My main reason for 7 x 2 (which the table tells me are adequate for the span) is so that the floor level in that half of the house matches the floor level in the other half, with which it is continuous.
So would it be OK to nog them with 3 x 2, nailed or screwed down where they cross the old 4 x 2 joists? I guess I need to replace the function of the tie-beam for the ceiling joists, as well as preventing the new joists from bowing.
I will be using resawn 5 1/4 pitch pine boards for the finished floor.
Reply to
geraldthehamster
Ah. I see where you are coming from. Hm. Strictly you SHOULD use herringbones..
..especially as you wont be getting a lot of additional strength from the flooring..
What will stop the bases of the new timbers from moving sideways? Obviously te noggins will tie the tops together well..

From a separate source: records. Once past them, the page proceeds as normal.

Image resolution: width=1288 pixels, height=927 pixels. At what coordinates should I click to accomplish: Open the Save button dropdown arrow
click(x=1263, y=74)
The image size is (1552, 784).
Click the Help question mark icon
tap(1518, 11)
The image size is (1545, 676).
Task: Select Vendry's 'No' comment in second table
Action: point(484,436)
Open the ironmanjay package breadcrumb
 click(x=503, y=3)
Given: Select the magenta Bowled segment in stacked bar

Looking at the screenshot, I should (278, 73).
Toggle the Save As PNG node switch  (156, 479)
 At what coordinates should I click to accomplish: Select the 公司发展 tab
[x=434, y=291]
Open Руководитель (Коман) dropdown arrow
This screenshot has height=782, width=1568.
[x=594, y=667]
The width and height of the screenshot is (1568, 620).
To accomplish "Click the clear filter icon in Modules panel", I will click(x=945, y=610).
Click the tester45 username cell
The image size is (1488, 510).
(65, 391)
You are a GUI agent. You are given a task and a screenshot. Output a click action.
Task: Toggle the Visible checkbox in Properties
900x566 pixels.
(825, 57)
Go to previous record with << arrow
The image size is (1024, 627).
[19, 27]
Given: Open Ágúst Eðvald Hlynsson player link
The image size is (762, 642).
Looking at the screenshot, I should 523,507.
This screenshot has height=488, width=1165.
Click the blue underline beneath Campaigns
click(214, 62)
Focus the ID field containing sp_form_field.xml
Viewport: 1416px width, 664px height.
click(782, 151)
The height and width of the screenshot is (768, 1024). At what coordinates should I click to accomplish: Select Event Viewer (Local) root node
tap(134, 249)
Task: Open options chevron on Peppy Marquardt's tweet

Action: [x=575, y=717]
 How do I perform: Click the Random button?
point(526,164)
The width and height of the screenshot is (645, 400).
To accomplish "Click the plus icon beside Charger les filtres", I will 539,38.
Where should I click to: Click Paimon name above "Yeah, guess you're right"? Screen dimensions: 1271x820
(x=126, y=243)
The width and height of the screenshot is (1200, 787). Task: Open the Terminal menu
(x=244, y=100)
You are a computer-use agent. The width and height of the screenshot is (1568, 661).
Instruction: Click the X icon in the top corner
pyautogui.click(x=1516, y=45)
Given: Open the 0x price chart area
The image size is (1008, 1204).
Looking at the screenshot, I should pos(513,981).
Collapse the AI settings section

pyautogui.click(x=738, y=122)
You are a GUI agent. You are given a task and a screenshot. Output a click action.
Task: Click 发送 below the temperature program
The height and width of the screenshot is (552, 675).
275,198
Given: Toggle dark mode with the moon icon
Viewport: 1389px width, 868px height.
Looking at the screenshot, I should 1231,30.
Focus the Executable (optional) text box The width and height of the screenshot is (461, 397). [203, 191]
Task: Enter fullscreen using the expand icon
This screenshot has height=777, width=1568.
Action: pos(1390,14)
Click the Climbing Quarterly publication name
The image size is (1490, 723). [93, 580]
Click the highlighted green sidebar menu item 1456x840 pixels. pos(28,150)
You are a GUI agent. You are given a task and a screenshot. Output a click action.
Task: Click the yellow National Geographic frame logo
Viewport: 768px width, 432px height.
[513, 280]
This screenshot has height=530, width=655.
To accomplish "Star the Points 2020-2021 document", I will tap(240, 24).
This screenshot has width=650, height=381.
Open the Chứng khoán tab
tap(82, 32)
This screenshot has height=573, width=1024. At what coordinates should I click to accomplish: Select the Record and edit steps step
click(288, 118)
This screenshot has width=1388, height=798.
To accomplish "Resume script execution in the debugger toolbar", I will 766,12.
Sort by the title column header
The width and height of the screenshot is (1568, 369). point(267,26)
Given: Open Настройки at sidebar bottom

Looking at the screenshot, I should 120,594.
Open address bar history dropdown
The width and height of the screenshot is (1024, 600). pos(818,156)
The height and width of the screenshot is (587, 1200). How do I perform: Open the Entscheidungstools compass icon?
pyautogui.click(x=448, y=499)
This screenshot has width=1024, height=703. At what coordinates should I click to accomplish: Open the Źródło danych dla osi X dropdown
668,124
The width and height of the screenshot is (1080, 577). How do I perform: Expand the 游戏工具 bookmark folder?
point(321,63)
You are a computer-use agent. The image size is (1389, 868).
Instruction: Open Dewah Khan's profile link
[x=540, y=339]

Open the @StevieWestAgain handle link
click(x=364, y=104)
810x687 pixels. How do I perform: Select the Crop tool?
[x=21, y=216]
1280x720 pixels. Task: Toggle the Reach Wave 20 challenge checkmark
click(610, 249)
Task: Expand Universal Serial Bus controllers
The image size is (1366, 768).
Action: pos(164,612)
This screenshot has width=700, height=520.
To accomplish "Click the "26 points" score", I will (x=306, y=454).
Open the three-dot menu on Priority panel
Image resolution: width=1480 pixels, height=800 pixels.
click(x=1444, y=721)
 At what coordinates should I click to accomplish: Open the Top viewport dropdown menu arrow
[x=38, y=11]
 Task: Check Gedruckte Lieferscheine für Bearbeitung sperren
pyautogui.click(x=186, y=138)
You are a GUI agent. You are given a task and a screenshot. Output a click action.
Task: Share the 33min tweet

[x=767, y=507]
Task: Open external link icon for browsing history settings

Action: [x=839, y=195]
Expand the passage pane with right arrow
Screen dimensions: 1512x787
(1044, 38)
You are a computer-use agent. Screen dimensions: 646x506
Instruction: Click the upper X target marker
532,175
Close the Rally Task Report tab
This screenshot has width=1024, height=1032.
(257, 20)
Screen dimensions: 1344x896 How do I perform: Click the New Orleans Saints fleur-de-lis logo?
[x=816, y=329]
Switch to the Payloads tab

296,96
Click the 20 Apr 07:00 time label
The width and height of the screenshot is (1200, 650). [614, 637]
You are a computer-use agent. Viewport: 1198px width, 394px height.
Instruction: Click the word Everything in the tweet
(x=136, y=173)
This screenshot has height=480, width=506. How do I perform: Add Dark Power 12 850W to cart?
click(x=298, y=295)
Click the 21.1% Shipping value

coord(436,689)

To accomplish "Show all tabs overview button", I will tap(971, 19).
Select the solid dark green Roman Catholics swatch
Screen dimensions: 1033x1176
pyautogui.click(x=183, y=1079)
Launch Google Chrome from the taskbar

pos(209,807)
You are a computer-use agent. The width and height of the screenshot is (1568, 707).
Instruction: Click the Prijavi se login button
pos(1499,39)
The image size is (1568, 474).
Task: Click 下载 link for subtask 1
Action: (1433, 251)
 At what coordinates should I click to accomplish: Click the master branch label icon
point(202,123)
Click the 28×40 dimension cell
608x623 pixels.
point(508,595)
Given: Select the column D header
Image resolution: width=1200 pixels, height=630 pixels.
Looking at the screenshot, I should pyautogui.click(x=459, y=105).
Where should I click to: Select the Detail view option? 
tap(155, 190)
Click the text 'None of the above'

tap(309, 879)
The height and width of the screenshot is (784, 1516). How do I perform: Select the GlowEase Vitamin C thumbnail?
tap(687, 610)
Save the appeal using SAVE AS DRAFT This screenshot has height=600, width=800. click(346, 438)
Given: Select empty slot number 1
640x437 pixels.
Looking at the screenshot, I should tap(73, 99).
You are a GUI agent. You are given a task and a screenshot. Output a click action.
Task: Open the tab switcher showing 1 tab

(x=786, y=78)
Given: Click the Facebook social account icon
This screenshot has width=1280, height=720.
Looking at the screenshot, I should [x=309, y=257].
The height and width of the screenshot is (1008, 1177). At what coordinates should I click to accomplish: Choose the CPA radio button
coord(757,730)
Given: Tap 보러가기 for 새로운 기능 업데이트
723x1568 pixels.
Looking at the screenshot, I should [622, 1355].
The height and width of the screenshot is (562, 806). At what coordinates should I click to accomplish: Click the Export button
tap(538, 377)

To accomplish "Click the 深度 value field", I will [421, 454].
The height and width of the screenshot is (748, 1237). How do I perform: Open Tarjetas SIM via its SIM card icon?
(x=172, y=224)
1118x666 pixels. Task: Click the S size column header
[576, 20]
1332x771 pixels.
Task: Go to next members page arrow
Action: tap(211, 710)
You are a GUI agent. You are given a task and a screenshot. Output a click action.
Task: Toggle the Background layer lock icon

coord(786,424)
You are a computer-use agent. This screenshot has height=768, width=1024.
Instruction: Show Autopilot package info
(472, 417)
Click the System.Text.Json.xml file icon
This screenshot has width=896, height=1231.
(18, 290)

If you made up diagonal noggins from the bases of the 7x2's to the top of the 4x2s and vice versa..I think you might get a very good increse in rigidity. I was dubious about this myself but the BCO insisted, and it was a noticeably better floor rigidity when we had done it. Did not take that long either. Or you could run a circular saw across the existing beams and knock out notches and put the herringbones through them..lets face it, they wont be doing much once you are finished! The braces need be no more than 2x2 or so.
Reply to
The Natural Philosopher
Dear Richard As you have surmised correctly the 100 x 50 (Probably an old ceiling? if there is a binder across it as you say) is insufficent for the span The concept of "attaching" a 3 x 2 to a 4 x 2 one above the other is only feasible if you effect a perfect connection to form a couple between the tension and compresion zones of the beam. In practical site terms this is not a starter. To do so you would have to use a UF or PF glue on two perfectly planed surfaces and even then I would be suspicious! However the idea of beefing up the tension zone by fixing the 7 x 2 to the 4 x 2 is theoretically and practically feasible. It would require double sided toothplate connectors (timber dogs) at about 600 centres- a right angle drill attachement - bolts - 2" plate washers - in other words a properly engineered job. Personally I think that is a complete waste of time and I would if I were to do this simply get what benefit (limited) I could by using 4" nails at appropriate (6"?) centres. Far better is to ignore this and put in decent 7 inch joists of a stiff wood (get some machine stress graded timber - say old fashioned SC4 (I have forgotten the new notation) or SC5 or up the thickness to 3". or double up the 2" timbers to get your stiffness. A further thought is to ensure your joists and rafter existing connections are sound and if not use framing anchors to nail a connection - use square twisted nails. Where they meet over the middle brick wall I would use a decent connection. multiple nail or even a double sided tooth plate and bolt as this is also a tie for your roof to stop spread of the A frame. Nogging is always good idea and as others have said - herring bone strutting. IF nogging do it at about 1/4 span each end and in the middle If you use sheet flooring (Yuk) rather than floor boards then you can glue and pin this to the joists to form a T beam structure which will stiffen up the floor a lot. Chris G
Reply to
mail
I wouldnt nail to a ceiling, screwing is stronger and wont break it up. Its totally up to the OP, but gluing and screwing (every 6") 3" wood onto the existing joists does work. Its not necessary to try to match the strength of a one piece 7" beam. If you use new full length 7" beams, keeping them independant from the eixsting ceiling will help greatly with noise insulation.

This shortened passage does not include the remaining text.